TASK DESCRIPTION: Please copy out every row below word for word, leaving the pictures out.

GIVEN RECORDS:

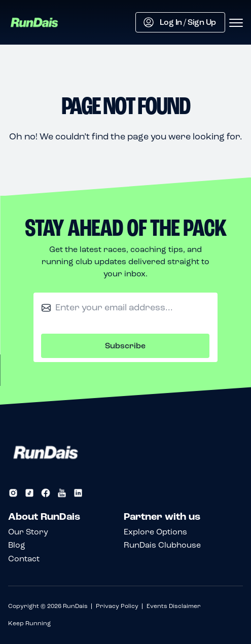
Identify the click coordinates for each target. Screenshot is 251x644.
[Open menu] (236, 23)
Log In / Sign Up (180, 22)
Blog (17, 545)
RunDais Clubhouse (162, 545)
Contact (24, 558)
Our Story (28, 531)
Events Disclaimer (173, 606)
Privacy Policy (117, 606)
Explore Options (155, 531)
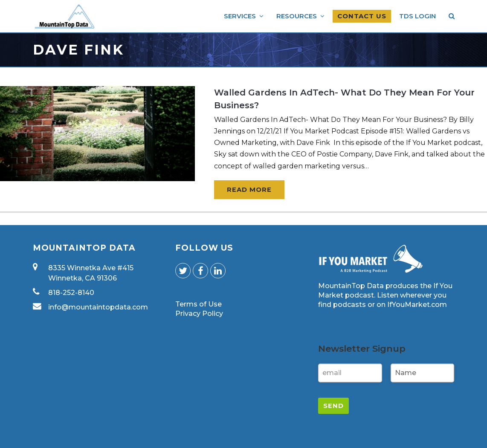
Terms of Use (198, 304)
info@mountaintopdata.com (98, 307)
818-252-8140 (71, 292)
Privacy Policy (199, 313)
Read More (249, 190)
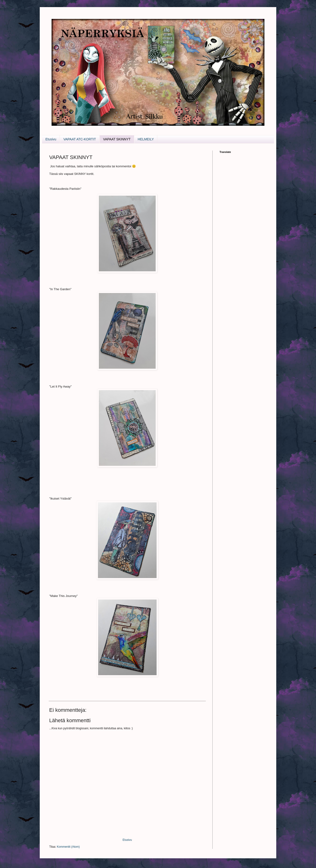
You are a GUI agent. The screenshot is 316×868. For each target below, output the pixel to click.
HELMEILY (146, 139)
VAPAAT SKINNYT (117, 139)
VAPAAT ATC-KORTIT (80, 139)
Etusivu (51, 139)
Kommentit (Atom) (68, 847)
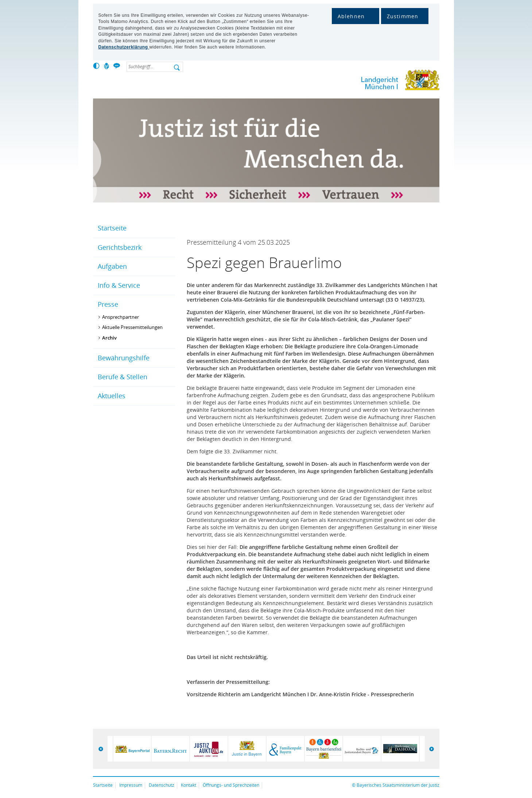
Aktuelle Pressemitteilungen (132, 327)
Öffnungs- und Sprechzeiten (231, 785)
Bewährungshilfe (124, 358)
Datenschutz (162, 785)
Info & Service (119, 285)
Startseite (112, 228)
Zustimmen (403, 16)
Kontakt (189, 785)
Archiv (109, 338)
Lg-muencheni (376, 81)
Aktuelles (112, 396)
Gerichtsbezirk (120, 247)
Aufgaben (112, 266)
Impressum (131, 785)
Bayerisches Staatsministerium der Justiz (398, 785)
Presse (108, 304)
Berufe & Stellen (123, 377)
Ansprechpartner (120, 317)
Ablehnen (351, 16)
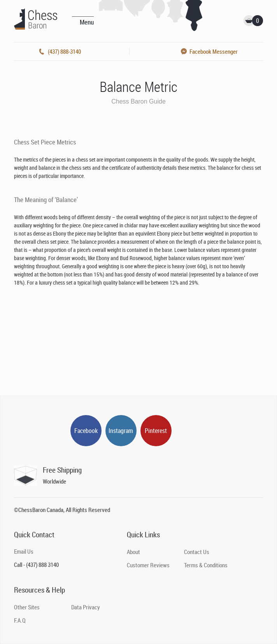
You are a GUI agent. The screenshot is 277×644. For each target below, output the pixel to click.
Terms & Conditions (206, 565)
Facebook (86, 431)
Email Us (24, 551)
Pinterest (156, 431)
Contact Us (196, 552)
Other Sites (27, 607)
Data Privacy (86, 607)
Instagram (121, 431)
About (133, 552)
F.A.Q (20, 620)
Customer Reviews (148, 565)
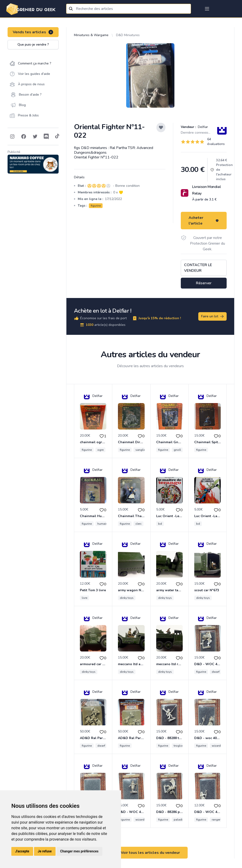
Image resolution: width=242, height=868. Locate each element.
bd (160, 524)
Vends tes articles (33, 32)
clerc (139, 524)
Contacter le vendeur (198, 268)
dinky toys (126, 598)
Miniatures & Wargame (91, 35)
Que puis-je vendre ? (33, 44)
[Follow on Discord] (46, 136)
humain (102, 524)
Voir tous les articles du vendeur (150, 852)
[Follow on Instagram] (12, 136)
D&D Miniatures (128, 35)
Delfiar (202, 127)
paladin (179, 819)
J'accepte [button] (22, 851)
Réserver (204, 283)
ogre (100, 450)
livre (85, 598)
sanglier (141, 450)
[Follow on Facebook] (24, 136)
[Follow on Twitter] (35, 136)
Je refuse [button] (45, 851)
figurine (96, 206)
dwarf (215, 672)
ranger (216, 819)
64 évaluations (216, 142)
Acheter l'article (204, 220)
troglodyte (181, 746)
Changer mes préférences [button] (79, 851)
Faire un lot (213, 316)
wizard (216, 746)
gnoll (177, 450)
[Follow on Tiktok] (57, 136)
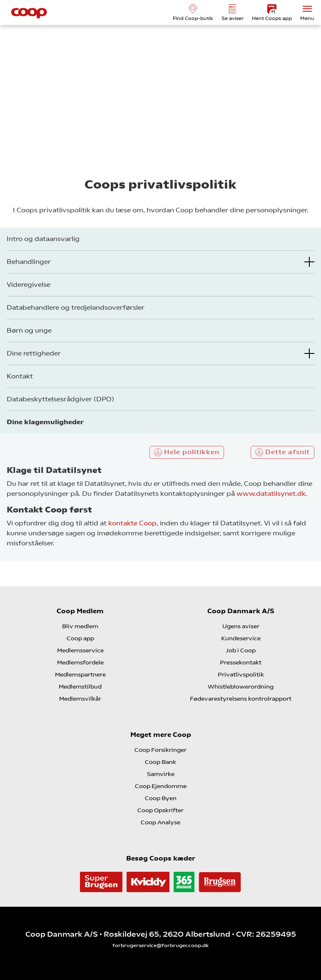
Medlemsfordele (80, 662)
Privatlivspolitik (241, 674)
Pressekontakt (241, 662)
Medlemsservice (80, 650)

FINAL RESULT:
Identify the click coordinates for each target. Screenshot is 251x644.
[Open menu] (236, 23)
Log In / Sign Up (180, 22)
Blog (17, 545)
RunDais Clubhouse (162, 545)
Contact (24, 558)
Our Story (28, 531)
Events Disclaimer (173, 606)
Privacy Policy (117, 606)
Explore Options (155, 531)
Terms of Use (198, 304)
info@mountaintopdata.com (98, 307)
818-252-8140 (71, 292)
Privacy Policy (199, 313)
Read More (249, 190)
You are a GUI agent. The screenshot is 316×868. For each target below, output the pixel to click.
HELMEILY (146, 139)
VAPAAT SKINNYT (117, 139)
VAPAAT ATC-KORTIT (80, 139)
Etusivu (51, 139)
Kommentit (Atom) (68, 847)
Aktuelle Pressemitteilungen (132, 327)
Öffnungs- und Sprechzeiten (231, 785)
Bewährungshilfe (124, 358)
Datenschutz (162, 785)
Info & Service (119, 285)
Startseite (112, 228)
Zustimmen (403, 16)
Kontakt (189, 785)
Archiv (109, 338)
Lg-muencheni (376, 81)
Aktuelles (112, 396)
Gerichtsbezirk (120, 247)
Aufgaben (112, 266)
Impressum (131, 785)
Bayerisches Staatsministerium der Justiz (398, 785)
Presse (108, 304)
Berufe & Stellen (123, 377)
Ansprechpartner (120, 317)
Ablehnen (351, 16)
You are a GUI agent. The screenshot is 277×644. For each target below, output the pixel to click.
Terms & Conditions (206, 565)
Facebook (86, 431)
Email Us (24, 551)
Pinterest (156, 431)
Contact Us (196, 552)
Other Sites (27, 607)
Data Privacy (86, 607)
Instagram (121, 431)
About (133, 552)
F.A.Q (20, 620)
Customer Reviews (148, 565)
Image resolution: width=242, height=868. Locate each element.
bd (160, 524)
Vends tes articles (33, 32)
clerc (139, 524)
Contacter le vendeur (198, 268)
dinky toys (126, 598)
Miniatures & Wargame (91, 35)
Que puis-je vendre ? (33, 44)
[Follow on Discord] (46, 136)
humain (102, 524)
Voir tous les articles du vendeur (150, 852)
[Follow on Instagram] (12, 136)
D&D Miniatures (128, 35)
Delfiar (202, 127)
paladin (179, 819)
J'accepte [button] (22, 851)
Réserver (204, 283)
ogre (100, 450)
livre (85, 598)
sanglier (141, 450)
[Follow on Facebook] (24, 136)
[Follow on Twitter] (35, 136)
Je refuse [button] (45, 851)
figurine (96, 206)
dwarf (215, 672)
ranger (216, 819)
64 évaluations (216, 142)
Acheter l'article (204, 220)
troglodyte (181, 746)
Changer mes préférences [button] (79, 851)
Faire un lot (213, 316)
wizard (216, 746)
gnoll (177, 450)
[Follow on Tiktok] (57, 136)
Medlemsfordele (80, 662)
Privatlivspolitik (241, 674)
Pressekontakt (241, 662)
Medlemsservice (80, 650)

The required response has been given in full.